Architecture of bi-RNN

5.2.8 LSTM Experiments

Next, we apply both LSTM and bi-LSTM with one-hot encoding. In these experiments, one-hot encoding is applied on both the subject and the timing features, which then serve as the feature vectors for the LSTM and bi-LSTM. The accuracies we obtain for LSTM and bi-LSTM are shown in Table 9. Although these results are reasonably strong, they are not competitive with our XGBoost experiments.

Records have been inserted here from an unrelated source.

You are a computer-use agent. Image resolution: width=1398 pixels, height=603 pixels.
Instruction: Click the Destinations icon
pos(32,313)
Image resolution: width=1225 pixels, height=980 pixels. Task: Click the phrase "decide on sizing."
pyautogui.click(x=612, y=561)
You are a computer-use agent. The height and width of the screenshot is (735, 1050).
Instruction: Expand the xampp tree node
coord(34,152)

Table 9 Results for LSTM and bi-LSTM with one-hot encoding

We further consider a bi-LSTM with attention, primarily as a way of analyzing feature importance. The attention matrix in the form of a heatmap, appears in Fig. 8. This matrix consists of the weights determined by the attention layer. In this matrix, the x-axis represents the 31 features, while the y-axis is based on 20 consecutive training samples. We observe that after several epochs, the attention seems to have a tendency to converge to specific features—at the end of the training, we find the most significant features are DD.period.t, DD.e.five, UD.Shift.r.o, DD.n.l, and DD.l.Return.

Fig. 8
figure 8

Attention matrix heatmap

5.3 Summary and Discussion

We summarize our experimental results for the CMU fixed-text dataset in Fig. 9. The result shows that among all models we have considered, XGBoost with data augmentation, denoted XGBoost-augment, achieves the highest accuracy at 96.39%.

Fig. 9
figure 9

Summary of our results

While XGBoost with data augmentation achieves the best results, MLP does nearly as well. When comparing the training times for these two models, we find that XGBoost with data augmentation take 18 minutes to train, while MLP requires about half an hour. Both of these are very reasonable training times, but if great efficiency during training is required, then XGBoost with data augmentation may be the better choice.

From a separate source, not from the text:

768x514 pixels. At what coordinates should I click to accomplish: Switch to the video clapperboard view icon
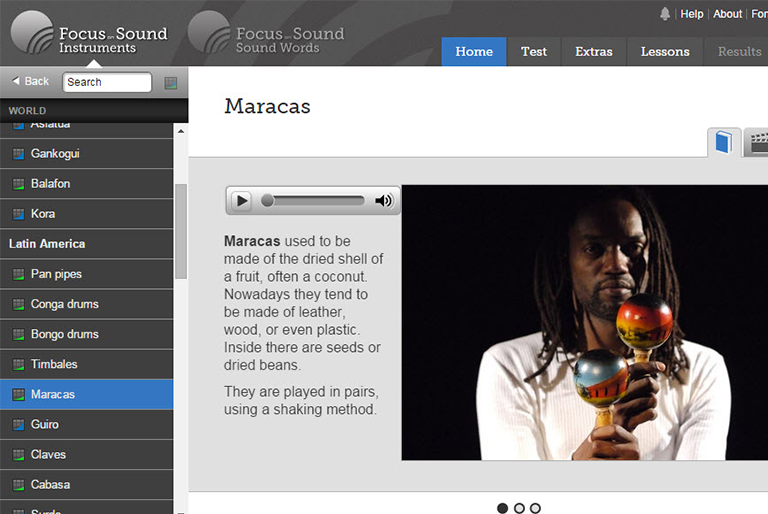pos(759,142)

In Fig. 10 we provide a comparison of our best result to previous work. We see that our best accuracy of 96.39% offers a modest improvement over previous work in this field.

Fig. 10
figure 10

Comparison to previous work

6 Conclusion and Future Work

In this paper, we tested and analyzed a wide variety of machine learning techniques for biometric authentication based on fixed-text typing characteristics. We found that XGBoost with data augmentation performed best, with MLP performing nearly as well. Our results improved upon previous research involving the same dataset.

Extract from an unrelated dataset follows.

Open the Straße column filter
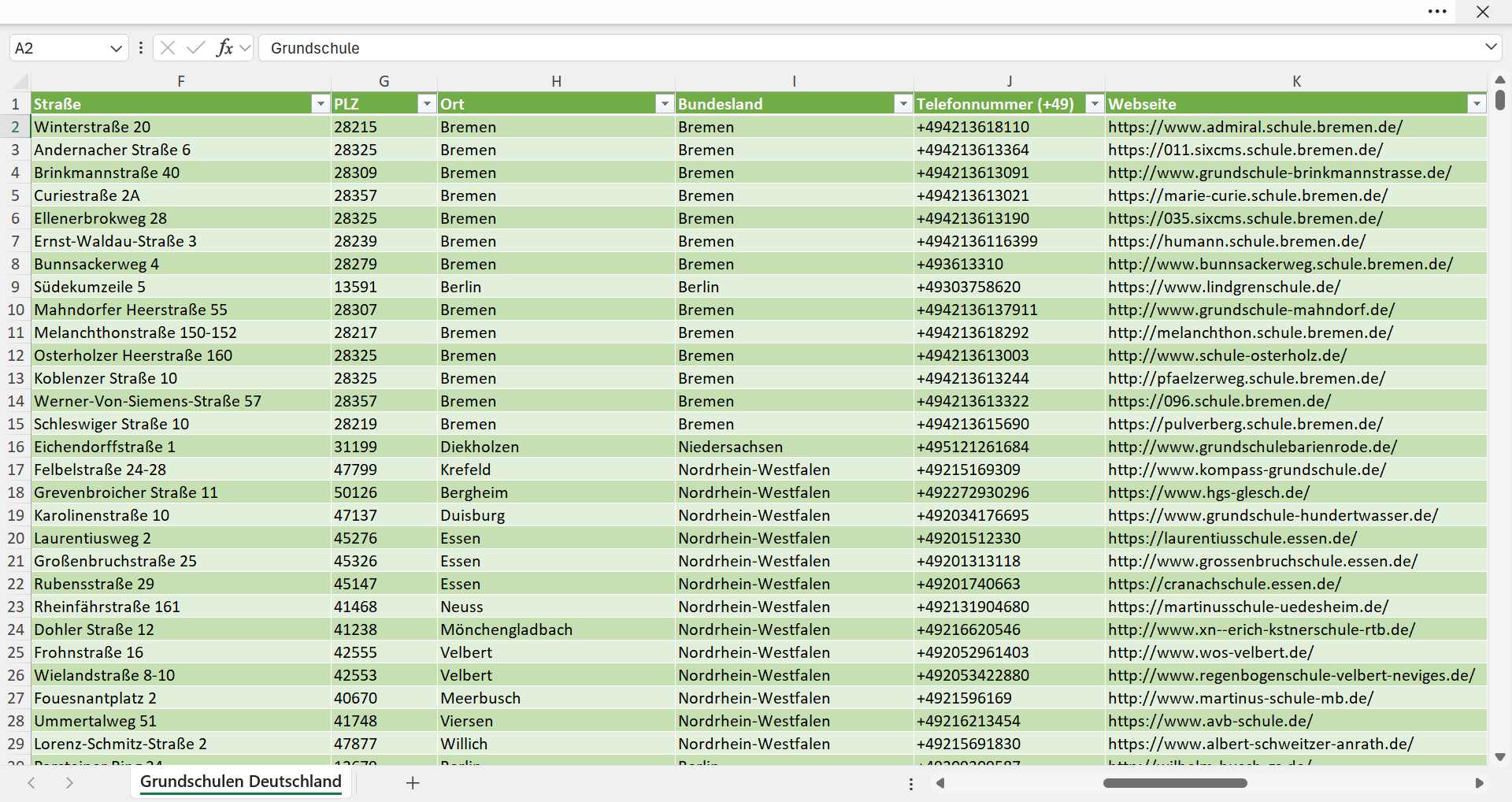 (320, 104)
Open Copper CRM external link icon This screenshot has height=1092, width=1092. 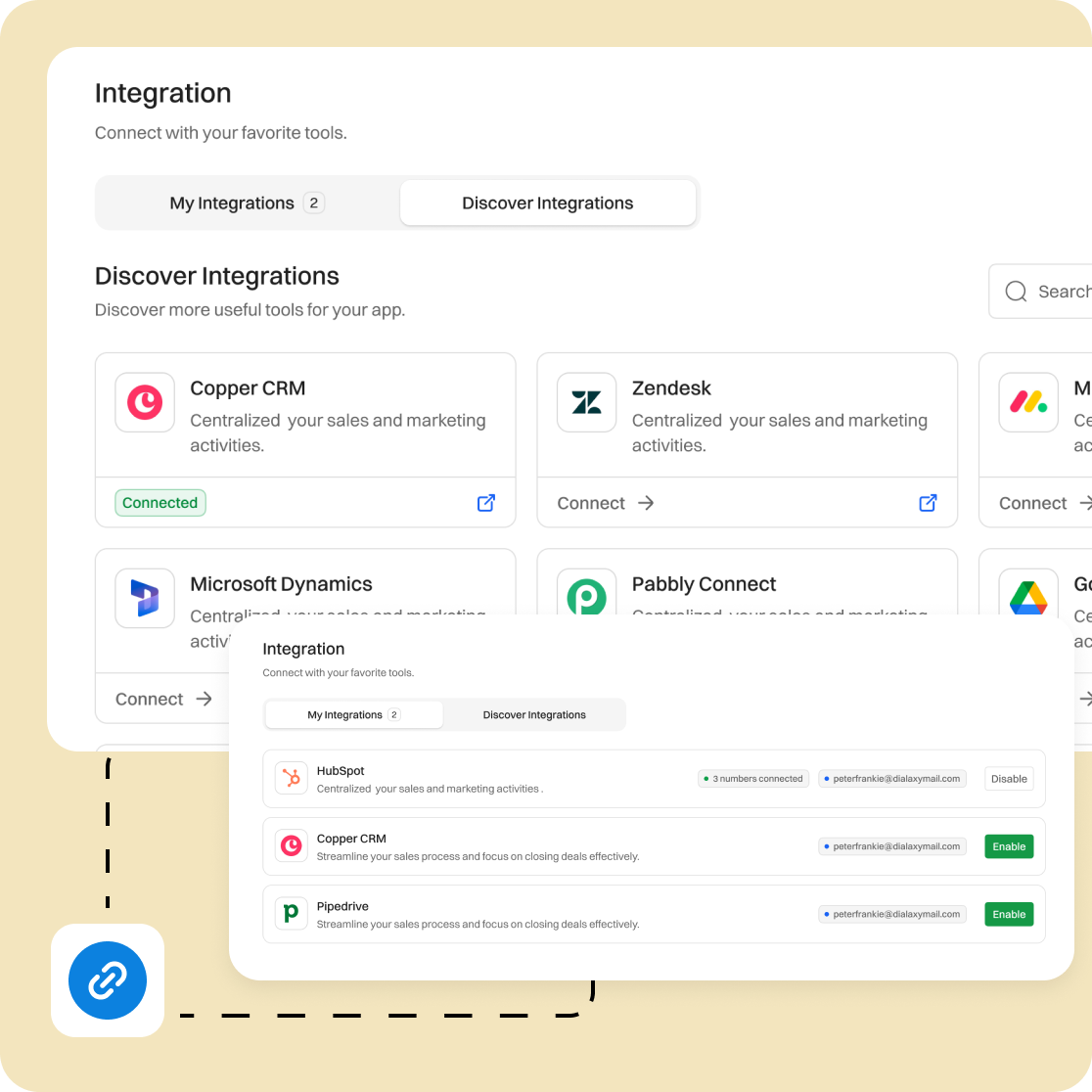click(x=486, y=503)
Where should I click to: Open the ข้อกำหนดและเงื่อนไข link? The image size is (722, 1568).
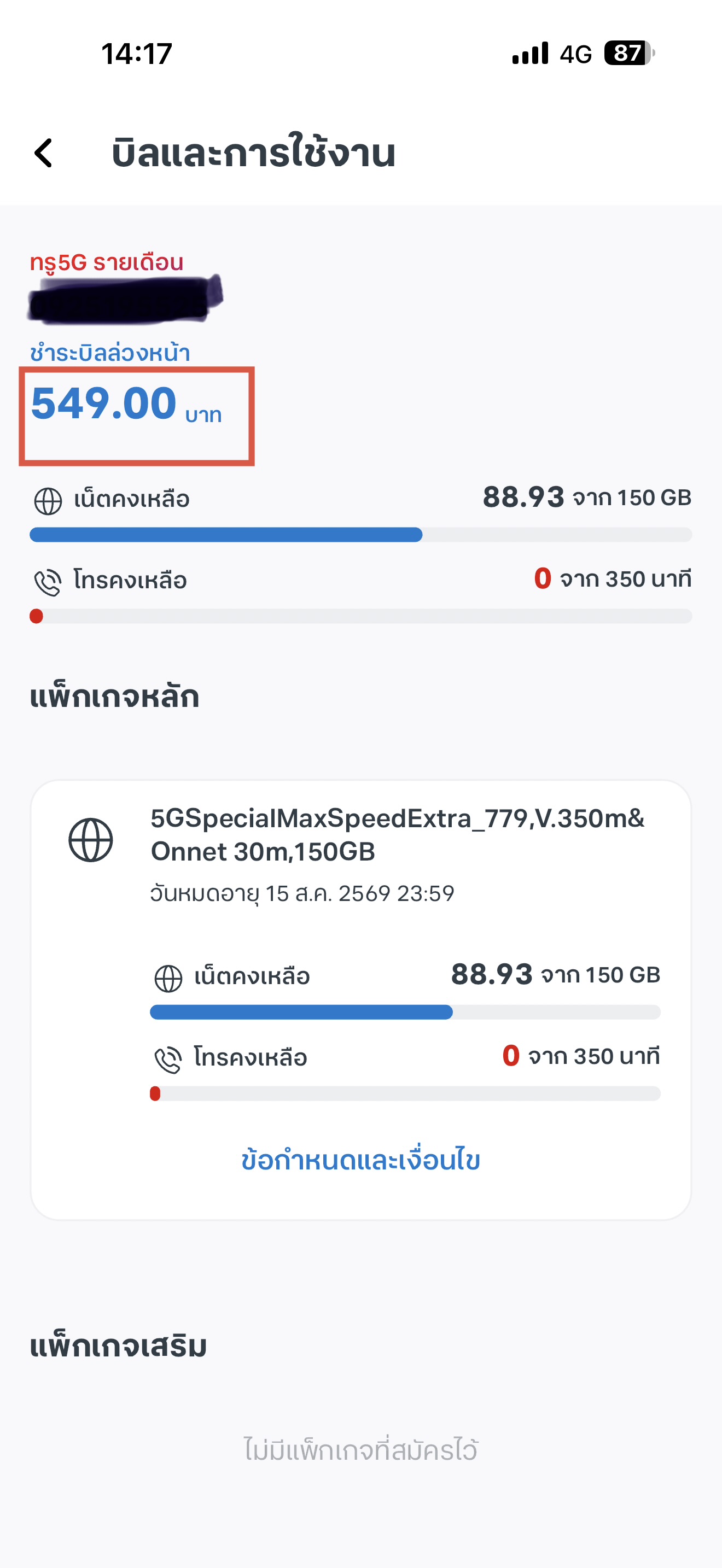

There are many avenues available for future work. For example, we model optimization and model fusion would be interesting. For model optimization, we could consider techniques from contrastive learning and self-supervised techniques to see whether these approaches can improve our model.

As another example of possible future work, the robustness of various techniques can be evaluated using an algorithm known as POPQORN [19]. The idea behind POPQORN is to observe the effect of outside disturbances to the model and thereby measure its robustness.